[RECORDS FOR PROCESSING]

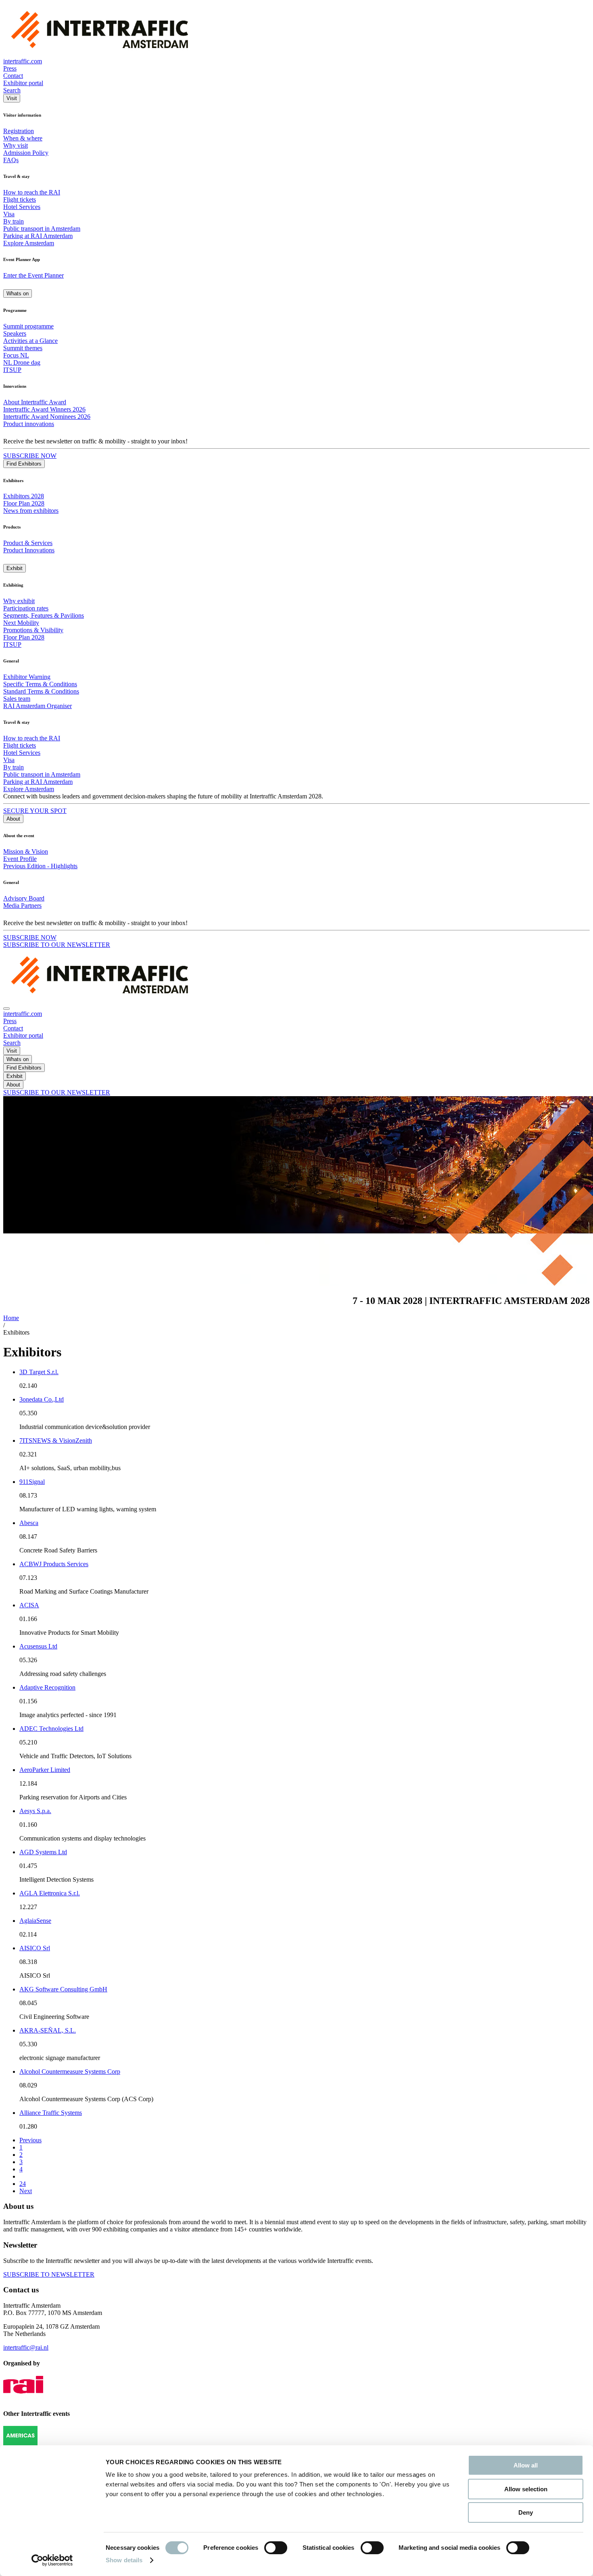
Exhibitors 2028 (23, 496)
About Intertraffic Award (34, 402)
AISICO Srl (34, 1948)
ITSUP (12, 369)
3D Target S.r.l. (38, 1371)
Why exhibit (19, 601)
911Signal (32, 1481)
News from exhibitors (30, 510)
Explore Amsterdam (28, 243)
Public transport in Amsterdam (41, 228)
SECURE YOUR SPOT (35, 810)
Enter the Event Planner (33, 275)
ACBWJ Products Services (53, 1564)
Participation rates (25, 608)
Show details (124, 2560)
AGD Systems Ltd (43, 1852)
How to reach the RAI (31, 192)
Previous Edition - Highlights (40, 866)
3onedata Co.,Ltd (41, 1399)
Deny (525, 2512)
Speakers (14, 333)
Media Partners (22, 905)
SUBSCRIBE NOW (29, 455)
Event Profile (20, 858)
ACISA (29, 1605)
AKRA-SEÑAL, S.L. (47, 2030)
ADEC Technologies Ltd (51, 1728)
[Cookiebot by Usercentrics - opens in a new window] (52, 2560)
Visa (9, 214)
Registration (18, 130)
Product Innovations (28, 550)
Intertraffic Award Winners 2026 (44, 409)
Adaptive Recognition (47, 1687)
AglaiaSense (35, 1920)
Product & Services (27, 542)
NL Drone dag (21, 362)
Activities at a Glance (30, 340)
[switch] (275, 2547)
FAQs (11, 160)
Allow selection (525, 2489)
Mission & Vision (25, 851)
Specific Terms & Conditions (40, 684)
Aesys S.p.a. (35, 1810)
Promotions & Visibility (33, 630)
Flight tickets (19, 199)
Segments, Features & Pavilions (43, 615)
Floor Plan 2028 (23, 503)
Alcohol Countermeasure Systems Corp (69, 2071)
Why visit (15, 145)
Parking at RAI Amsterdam (38, 235)
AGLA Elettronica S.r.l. (49, 1893)
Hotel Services (21, 206)
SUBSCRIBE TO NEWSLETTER (48, 2274)
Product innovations (28, 423)
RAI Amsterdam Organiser (37, 705)
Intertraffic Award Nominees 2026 (46, 416)
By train (13, 221)
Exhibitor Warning (26, 676)
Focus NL (16, 355)
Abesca (28, 1522)
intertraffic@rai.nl (25, 2347)
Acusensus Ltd (38, 1646)
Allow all (526, 2465)
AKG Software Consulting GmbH (63, 1989)
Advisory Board (23, 898)
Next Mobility (21, 622)
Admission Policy (25, 152)
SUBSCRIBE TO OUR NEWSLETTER (56, 944)
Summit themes (22, 348)
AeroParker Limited (44, 1769)
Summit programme (28, 326)
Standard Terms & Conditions (41, 691)
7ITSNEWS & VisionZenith (55, 1440)
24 (22, 2183)
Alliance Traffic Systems (50, 2112)
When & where (22, 138)
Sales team (16, 698)
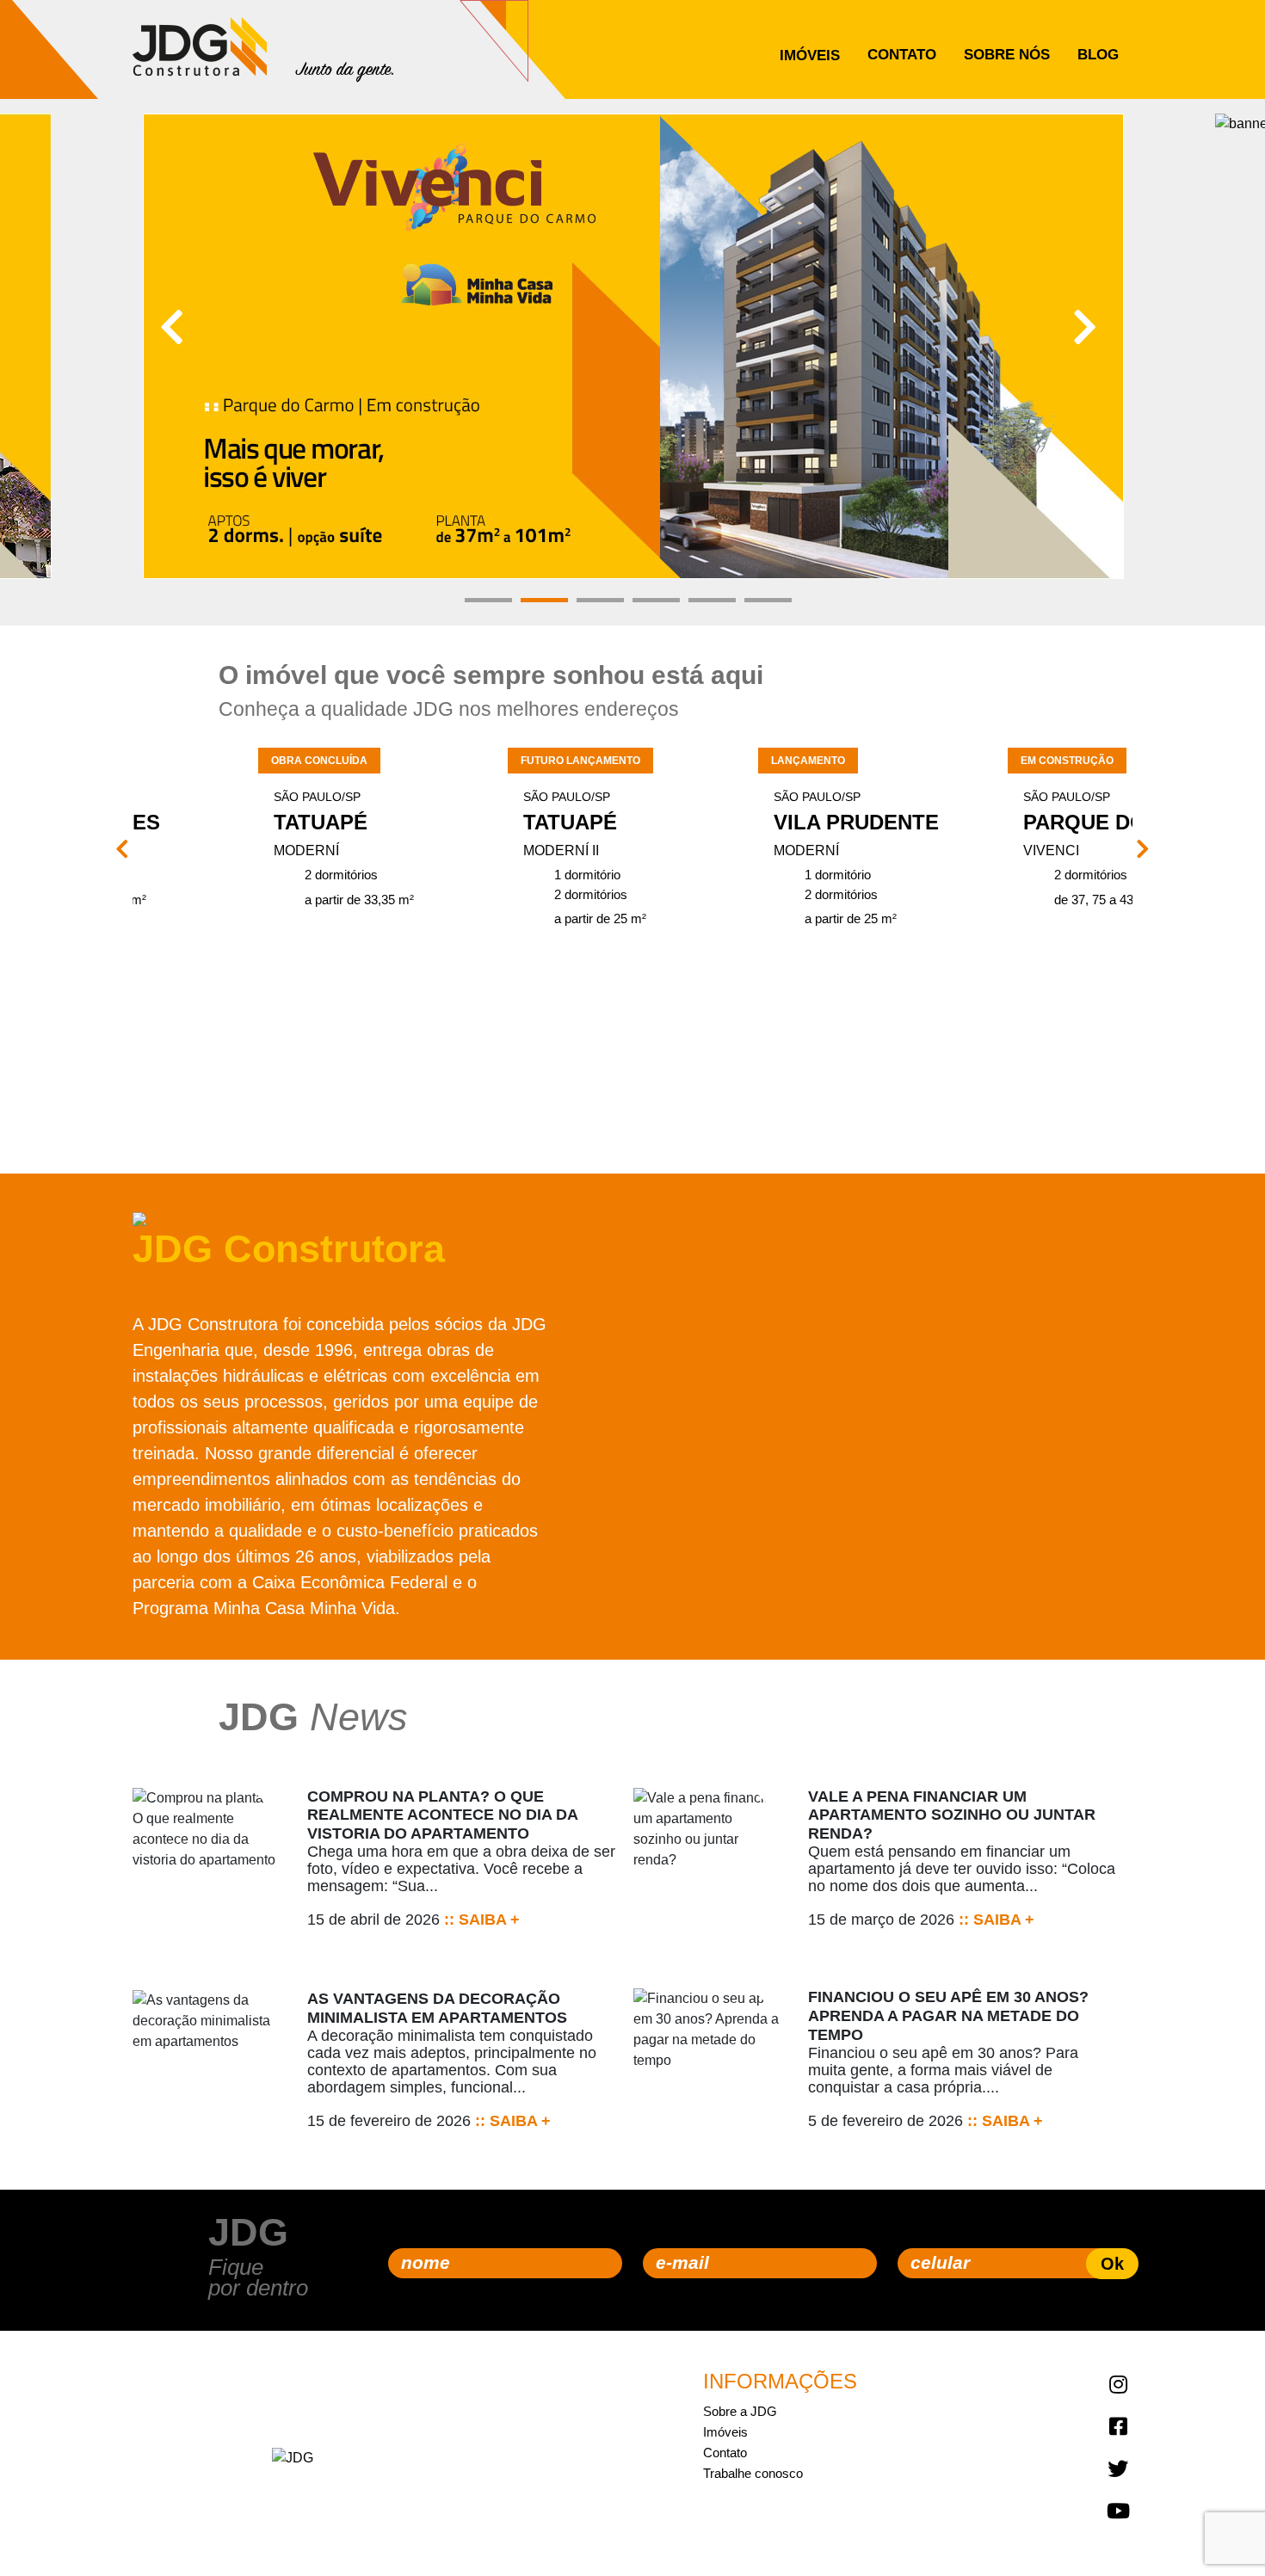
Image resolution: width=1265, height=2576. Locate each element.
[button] (488, 600)
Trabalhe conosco (753, 2473)
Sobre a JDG (740, 2411)
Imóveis (810, 55)
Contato (901, 54)
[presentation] (171, 327)
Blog (1098, 54)
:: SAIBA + (480, 1919)
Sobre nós (1007, 54)
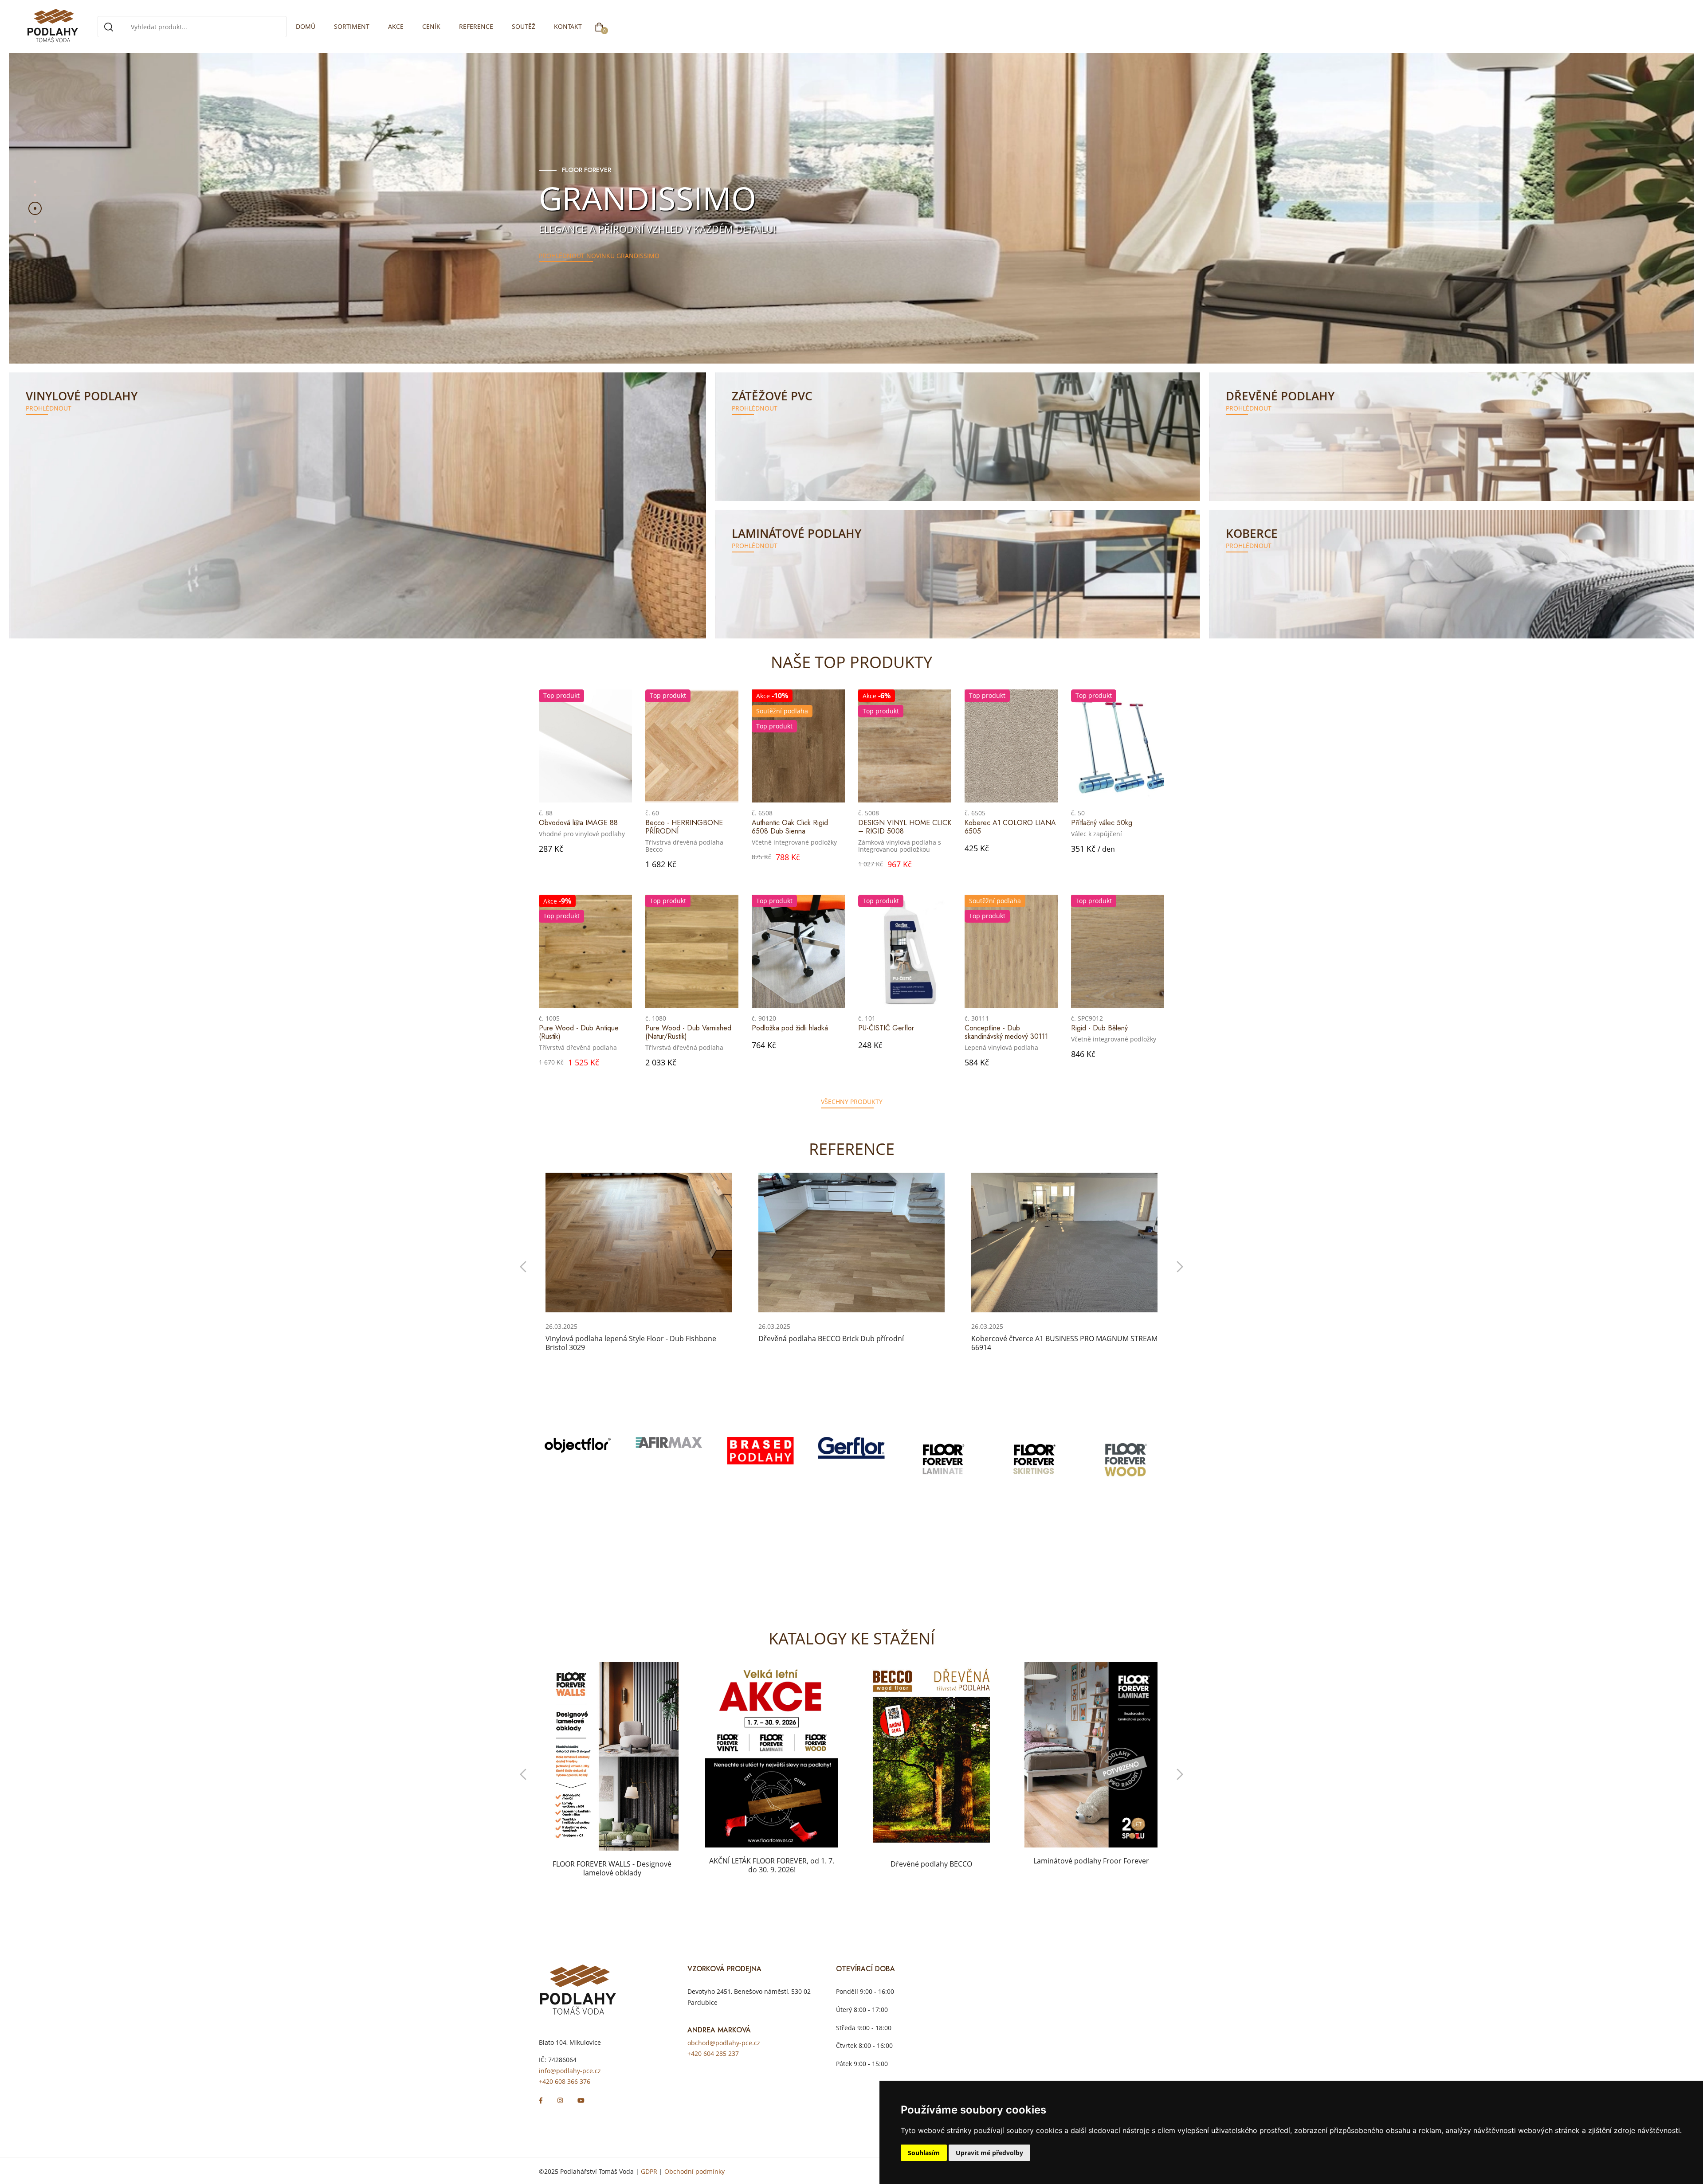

[/RECORDS FOR PROCESSING]

→ EXERCISE DESCRIPTION:
Once the pictures are set aside, repeat the data above exactly as written.

→ ANSWER TO THIS EXERCISE:
Exhibitors 2028 (23, 496)
About Intertraffic Award (34, 402)
AISICO Srl (34, 1948)
ITSUP (12, 369)
3D Target S.r.l. (38, 1371)
Why exhibit (19, 601)
911Signal (32, 1481)
News from exhibitors (30, 510)
Explore Amsterdam (28, 243)
Public transport in Amsterdam (41, 228)
SECURE YOUR SPOT (35, 810)
Enter the Event Planner (33, 275)
ACBWJ Products Services (53, 1564)
Participation rates (25, 608)
Show details (124, 2560)
AGD Systems Ltd (43, 1852)
How to reach the RAI (31, 192)
Previous Edition - Highlights (40, 866)
3onedata Co.,Ltd (41, 1399)
Deny (525, 2512)
Speakers (14, 333)
Media Partners (22, 905)
SUBSCRIBE NOW (29, 455)
Event Profile (20, 858)
ACISA (29, 1605)
AKRA-SEÑAL, S.L. (47, 2030)
ADEC Technologies Ltd (51, 1728)
[Cookiebot by Usercentrics - opens in a new window] (52, 2560)
Visa (9, 214)
Registration (18, 130)
Product Innovations (28, 550)
Intertraffic Award Winners 2026 (44, 409)
Adaptive Recognition (47, 1687)
AglaiaSense (35, 1920)
Product & Services (27, 542)
NL Drone dag (21, 362)
Activities at a Glance (30, 340)
[switch] (275, 2547)
FAQs (11, 160)
Allow selection (525, 2489)
Mission & Vision (25, 851)
Specific Terms & Conditions (40, 684)
Aesys S.p.a. (35, 1810)
Promotions & Visibility (33, 630)
Flight tickets (19, 199)
Segments, Features & Pavilions (43, 615)
Floor Plan 2028 (23, 503)
Alcohol Countermeasure Systems Corp (69, 2071)
Why visit (15, 145)
Parking at RAI Amsterdam (38, 235)
AGLA Elettronica S.r.l. (49, 1893)
Hotel Services (21, 206)
SUBSCRIBE TO NEWSLETTER (48, 2274)
Product innovations (28, 423)
RAI Amsterdam Organiser (37, 705)
Intertraffic Award Nominees 2026 (46, 416)
By train (13, 221)
Exhibitor Warning (26, 676)
Focus NL (16, 355)
Abesca (28, 1522)
intertraffic@rai.nl (25, 2347)
Acusensus Ltd (38, 1646)
Allow all (526, 2465)
AKG Software Consulting GmbH (63, 1989)
Advisory Board (23, 898)
Next Mobility (21, 622)
Admission Policy (25, 152)
SUBSCRIBE TO OUR NEWSLETTER (56, 944)
Summit themes (22, 348)
AeroParker Limited (44, 1769)
Summit programme (28, 326)
Standard Terms & Conditions (41, 691)
7ITSNEWS & VisionZenith (55, 1440)
24 (22, 2183)
Alliance Traffic Systems (50, 2112)
When & where (22, 138)
Sales team (16, 698)
Image resolution: width=1265, height=2576. Locate each element.
[button] (488, 600)
Trabalhe conosco (753, 2473)
Sobre a JDG (740, 2411)
Imóveis (810, 55)
Contato (901, 54)
[presentation] (171, 327)
Blog (1098, 54)
:: SAIBA + (480, 1919)
Sobre nós (1007, 54)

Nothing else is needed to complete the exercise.